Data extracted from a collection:
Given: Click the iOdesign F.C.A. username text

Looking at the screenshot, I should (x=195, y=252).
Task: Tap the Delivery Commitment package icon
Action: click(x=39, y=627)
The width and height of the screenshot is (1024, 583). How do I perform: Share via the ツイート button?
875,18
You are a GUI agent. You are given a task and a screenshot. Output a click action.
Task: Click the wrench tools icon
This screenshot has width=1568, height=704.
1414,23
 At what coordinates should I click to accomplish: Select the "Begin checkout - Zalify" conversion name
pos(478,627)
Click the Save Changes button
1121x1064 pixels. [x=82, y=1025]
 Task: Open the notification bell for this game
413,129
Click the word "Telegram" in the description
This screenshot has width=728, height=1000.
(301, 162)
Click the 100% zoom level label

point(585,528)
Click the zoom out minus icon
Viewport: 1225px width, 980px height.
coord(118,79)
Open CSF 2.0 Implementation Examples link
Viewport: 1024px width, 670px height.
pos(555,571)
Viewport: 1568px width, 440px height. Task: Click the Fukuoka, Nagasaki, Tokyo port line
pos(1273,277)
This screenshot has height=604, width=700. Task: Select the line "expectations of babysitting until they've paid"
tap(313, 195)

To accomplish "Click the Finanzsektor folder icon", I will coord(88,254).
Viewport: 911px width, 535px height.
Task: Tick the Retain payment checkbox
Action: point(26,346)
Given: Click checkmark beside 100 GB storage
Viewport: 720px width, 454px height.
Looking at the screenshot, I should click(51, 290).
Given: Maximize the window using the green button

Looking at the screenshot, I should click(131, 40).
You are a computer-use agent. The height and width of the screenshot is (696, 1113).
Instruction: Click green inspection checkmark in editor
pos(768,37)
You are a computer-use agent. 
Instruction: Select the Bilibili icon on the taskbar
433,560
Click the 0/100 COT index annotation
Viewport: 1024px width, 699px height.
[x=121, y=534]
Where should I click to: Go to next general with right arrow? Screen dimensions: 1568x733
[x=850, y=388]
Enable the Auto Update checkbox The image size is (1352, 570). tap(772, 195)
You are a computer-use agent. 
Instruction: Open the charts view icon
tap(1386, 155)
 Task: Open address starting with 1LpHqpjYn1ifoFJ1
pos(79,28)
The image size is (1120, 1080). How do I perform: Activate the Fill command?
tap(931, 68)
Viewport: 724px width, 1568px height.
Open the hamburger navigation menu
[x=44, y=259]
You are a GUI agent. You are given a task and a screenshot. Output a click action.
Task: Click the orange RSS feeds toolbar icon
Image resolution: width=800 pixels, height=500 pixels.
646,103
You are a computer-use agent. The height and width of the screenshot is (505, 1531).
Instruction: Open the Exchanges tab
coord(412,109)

**What needs to be done**
Write out the line containing "Viewport: 724px width, 1568px height." and every line after it through the end of the entries. Keep each one exactly as it is, and add nothing.

**Answer box**
Viewport: 724px width, 1568px height.
Open the hamburger navigation menu
[x=44, y=259]
You are a GUI agent. You are given a task and a screenshot. Output a click action.
Task: Click the orange RSS feeds toolbar icon
Image resolution: width=800 pixels, height=500 pixels.
646,103
You are a computer-use agent. The height and width of the screenshot is (505, 1531).
Instruction: Open the Exchanges tab
coord(412,109)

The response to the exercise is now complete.